Microbial Assessment Category (MAC): the category is determined from the 95th percentile of a dataset of at least 100 enterococci data points. The four categories (A to D) relate to levels of risk of illness determined from key epidemiological studies. The National Health and Medical Research Council recommend the MAC be calculated from a rolling five year dataset, with at least 20 samples collected each year during the swimming season.
NHMRC: this stands for the National Health and Medical Research Council. An independent Federal organisation that oversees public health and medical issues on a national scale. On the basis of current research, the organisation produces exposure guidelines intended to protect public health.
Pathogens: disease causing organisms such as bacteria, viruses and fungi, which can cause disease in plants and animals. Pathogens can be present in high concentrations in municipal sewage, industrial and other types of discharges.
Plume: a stream of water containing a high concentration of suspended materials and/or pollutants (see below) entering a waterway.
Pollutants: chemical or biological substances discharged into bodies of water that are potentially damaging to the environment.
Primary contact recreation: this is recreational use of waters that involves a person entering the water or submerging. It includes activities such as swimming, diving, water skiing and surfing.
Primary sewage treatment: this is the physical treatment of sewage, designed to remove solids (sludge) via settling, and floatable solids such as oil, fats and grease by first screening the effluent and then putting it into ponds.
Quality assurance/quality control (QA/QC): procedures and checks used to ensure environmental sampling and analysis programs get accurate and reliable results.
Receiving water: this is the water body into which effluent flows. For example, sewage treatment plants or stormwater systems release water into natural waterways such as rivers, estuaries and oceans.
Salinity: a measure of how much dissolved salt is in water. It can be estimated by measuring how well the water conducts electricity.
Sanitary Inspection Category (SIC): the Sanitary Inspection Category is determined from a sanitary inspection of a swimming location. The sanitary inspection identifies potential pollution sources, assesses the risk posed by each and then determines the overall risk at the swimming site (the SIC), which is categorised as Very Low, Low, Moderate, High or Very High.
Secondary contact recreation: recreational use of waters that involves some direct contact with water, but the probability of swallowing water is unlikely. It includes activities such as paddling, wading, boating and fishing.

• _Supplied records_:

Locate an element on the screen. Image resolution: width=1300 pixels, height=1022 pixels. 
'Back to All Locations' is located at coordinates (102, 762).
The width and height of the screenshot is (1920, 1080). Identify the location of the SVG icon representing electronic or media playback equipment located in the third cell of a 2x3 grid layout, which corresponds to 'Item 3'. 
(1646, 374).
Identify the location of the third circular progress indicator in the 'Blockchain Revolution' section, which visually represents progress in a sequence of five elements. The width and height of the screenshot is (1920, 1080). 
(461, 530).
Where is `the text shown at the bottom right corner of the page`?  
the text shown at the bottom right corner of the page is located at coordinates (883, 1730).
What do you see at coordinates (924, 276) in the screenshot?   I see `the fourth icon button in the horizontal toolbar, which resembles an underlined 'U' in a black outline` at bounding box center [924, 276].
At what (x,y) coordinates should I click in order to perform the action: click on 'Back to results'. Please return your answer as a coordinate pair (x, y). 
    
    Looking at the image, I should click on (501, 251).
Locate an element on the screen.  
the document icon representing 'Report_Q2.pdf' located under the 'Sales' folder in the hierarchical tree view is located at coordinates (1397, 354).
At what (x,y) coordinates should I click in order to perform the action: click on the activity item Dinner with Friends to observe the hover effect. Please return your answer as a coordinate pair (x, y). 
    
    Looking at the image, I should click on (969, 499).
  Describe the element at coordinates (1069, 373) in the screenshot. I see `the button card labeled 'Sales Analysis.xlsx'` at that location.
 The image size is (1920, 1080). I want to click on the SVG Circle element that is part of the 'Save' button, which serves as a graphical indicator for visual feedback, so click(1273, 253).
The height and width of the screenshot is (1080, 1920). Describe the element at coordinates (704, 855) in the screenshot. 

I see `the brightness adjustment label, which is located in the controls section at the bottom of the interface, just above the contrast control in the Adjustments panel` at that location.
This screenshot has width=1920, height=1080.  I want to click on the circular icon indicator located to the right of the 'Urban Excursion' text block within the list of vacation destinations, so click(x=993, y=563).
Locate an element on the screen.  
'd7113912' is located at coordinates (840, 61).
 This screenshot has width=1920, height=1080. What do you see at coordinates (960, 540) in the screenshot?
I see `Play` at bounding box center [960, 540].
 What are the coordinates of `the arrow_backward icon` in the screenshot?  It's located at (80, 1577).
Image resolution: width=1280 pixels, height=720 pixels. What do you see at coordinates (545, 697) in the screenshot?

• _What you will do_:
(A) Write out the glossary again starting at "NHMRC: this stands" and ending at "protect public health.", changing "independent" to "autonomous".
(B) Turn the glossary paragraph that begins "Sanitary Inspection Category (SIC)" into a short list that keeps its main facts.
The records have no connection to the glossary.

• _Solved problems_:
(A)
NHMRC: this stands for the National Health and Medical Research Council. An autonomous Federal organisation that oversees public health and medical issues on a national scale. On the basis of current research, the organisation produces exposure guidelines intended to protect public health.

(B)
- Sanitary Inspection Category (SIC) is determined from a sanitary inspection of a swimming location.
- The inspection identifies potential pollution sources and assesses the risk each poses.
- It then determines the overall risk at the swimming site, which is the SIC.
- The SIC is categorized as Very Low, Low, Moderate, High or Very High.